Ouderlijk toezicht in relatie tot cyberpesten slachtofferschap

Binnen het huidige deelhoofdstuk wordt getracht een antwoord te vinden op de vraag welke relatie er is tussen ouderlijk toezicht en cyberpesten slachtofferschap.

Een eerste onderzoek is afkomstig van Mesh (2009). Dit is gedaan middels een cross-sectioneel vragenlijstonderzoek. De deelnemers waren in de leeftijd van 12 tot 17 jaar en wonende in Amerika. In dit onderzoek werd er gekeken naar het verband tussen ouderlijk toezicht en cyberpesten slachtofferschap. In dit onderzoek is gekeken naar twee vormen van ouderlijk toezicht. ‘Beperkend toezicht’ hield in dat ouders over een filter beschikten voor het blokkeren van bepaalde websites, ouders installeerden software voor het bijhouden van online-activiteiten en checkten de bezochte websites van het kind. ‘Evaluatief toezicht’ hield in dat ouders thuis regels hadden voor websites die het kind kon bezoeken, over welke persoonlijke informatie het kind kon delen op het internet en de mate van tijd van het internetgebruik.

(15)

Een aantal belangrijke bevindingen kwam naar voren met betrekking tot ouderlijk toezicht en cyberpesten slachtofferschap. ‘Beperkend toezicht’, het checken van bezochte websites door ouders verminderde het risico op cyberpesten slachtofferschap. Bij ‘evaluatief toezicht’ bleek dat het hebben van regels (in huis) over welke websites kinderen mochten bezoeken een negatief verband had met cyberpesten slachtofferschap. Een filter voor het blokkeren van bepaalde websites en het installeren van software om online-activiteiten bij te houden leek geen verband te hebben met cyberpesten slachtofferschap. Regels over de persoonlijke informatie die het kind kon delen op het internet en de mate van tijd het kind gebruik mocht maken van het internet bleken ook geen verband te hebben met het verkleinen van cyberpesten slachtofferschap (Mesh, 2009).

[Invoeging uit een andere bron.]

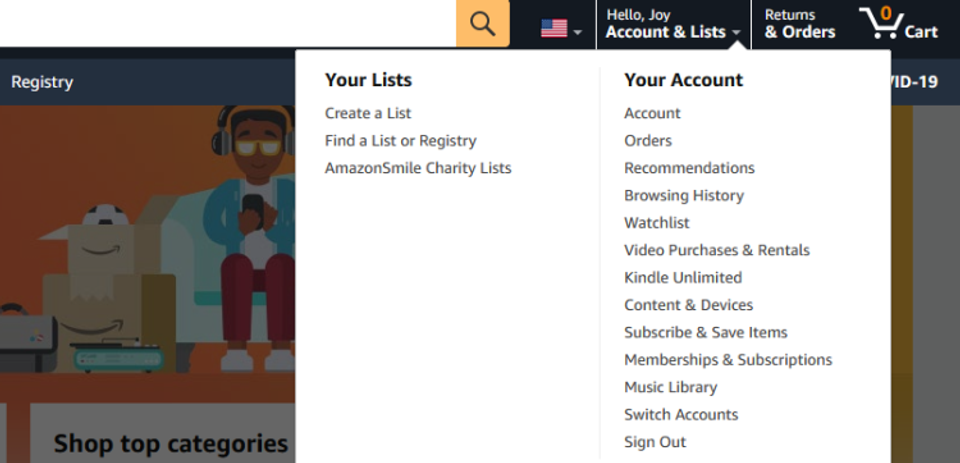Image resolution: width=960 pixels, height=463 pixels.
Task: Open Find a List or Registry
Action: (x=400, y=141)
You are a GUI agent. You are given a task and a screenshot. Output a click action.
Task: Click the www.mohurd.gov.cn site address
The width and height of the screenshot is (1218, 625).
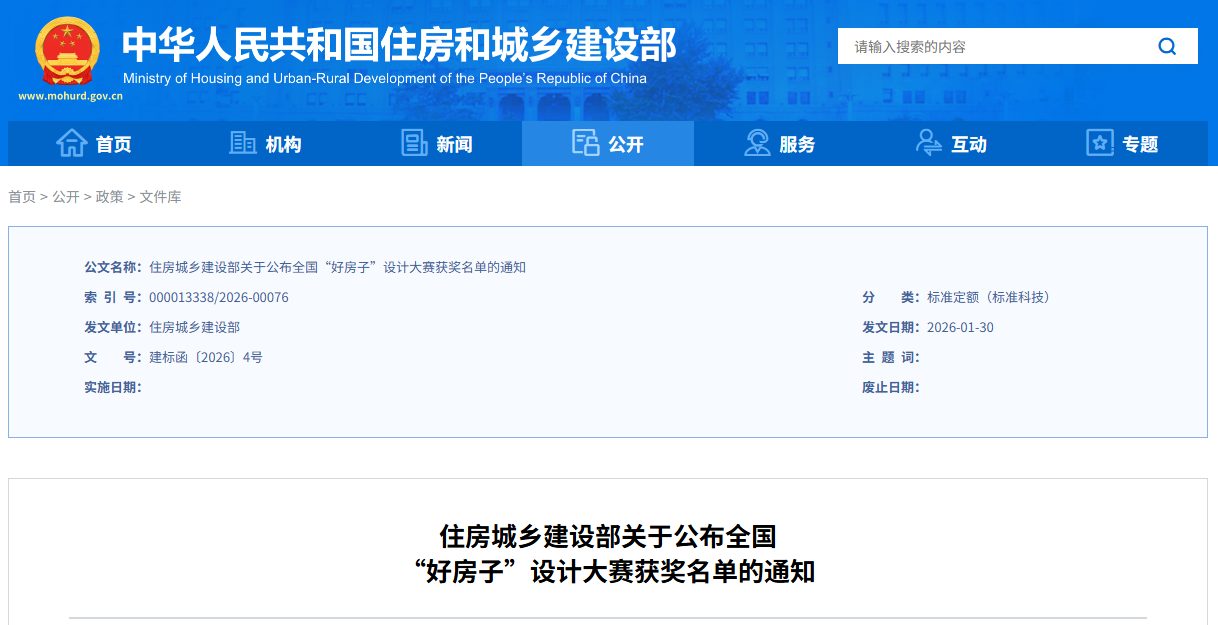pyautogui.click(x=70, y=97)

Kortom, niet alle onderdelen van zowel beperkend als evaluatief toezicht tonen een verband aan met cyberpesten slachtofferschap bij kinderen. ‘Beperkend toezicht’, kan echter het begeleiden van kinderen en het checken van welke websites kinderen bezochten de kans verkleinen op cyberpesten slachtofferschap. Ook ‘evaluatief toezicht’, het hebben van regels over welke websites bezocht mogen worden, lijkt een negatief verband met cyberpesten slachtofferschap te hebben.

Een laatste onderzoek is afkomstig van Navarro, Serna, Martínez en Ruiz-Oliva (2013). In dit onderzoek is gekeken naar het verband tussen ouderlijk toezicht en cyberpesten slachtofferschap bij kinderen. Ook zijn deze kinderen vergeleken met kinderen die niet slachtoffer zijn van cyberpesten. Dit is gedaan door middel van een logistische regressie-analyse. Aan dit onderzoek deden kinderen uit Spanje in de leeftijd van 10 tot en met 12 jaar mee. Bij dit onderzoek is gekeken naar verschillende vormen van ouderlijk toezicht, namelijk: beperkend, evaluatief en co-operationeel toezicht. ‘Beperkend ouderlijk toezicht’ houdt in dat ouders toezicht houden en zodoende ook beperken welke software kinderen installeren en welke websites ze bezoeken (stellingen zoals ‘mijn ouders checken de websites die ik bezoek

(16)

op het internet’). ‘Evaluatief toezicht’ betekent dat ouders samen met kinderen regels opstellen over welke persoonlijke informatie kinderen kunnen delen op internet, de

hoeveelheid tijd te besteden op internet en welke websites bezocht worden (er zijn stellingen zoals; ‘mijn ouders en ik hebben samen regels opgesteld over de hoeveelheid tijd die ik heb op het internet’). ‘Co-operationeel toezicht’ impliceert actieve participatie van ouders waardoor ze advies geven en helpen bij het internetgebruik, websites aanbevelen en deelnemen aan online-activiteiten (er zijn stellingen zoals; ‘mijn ouders helpen mij en adviseren mij hoe ik om kan gaan met het internet’) (Navarro et al., 2013).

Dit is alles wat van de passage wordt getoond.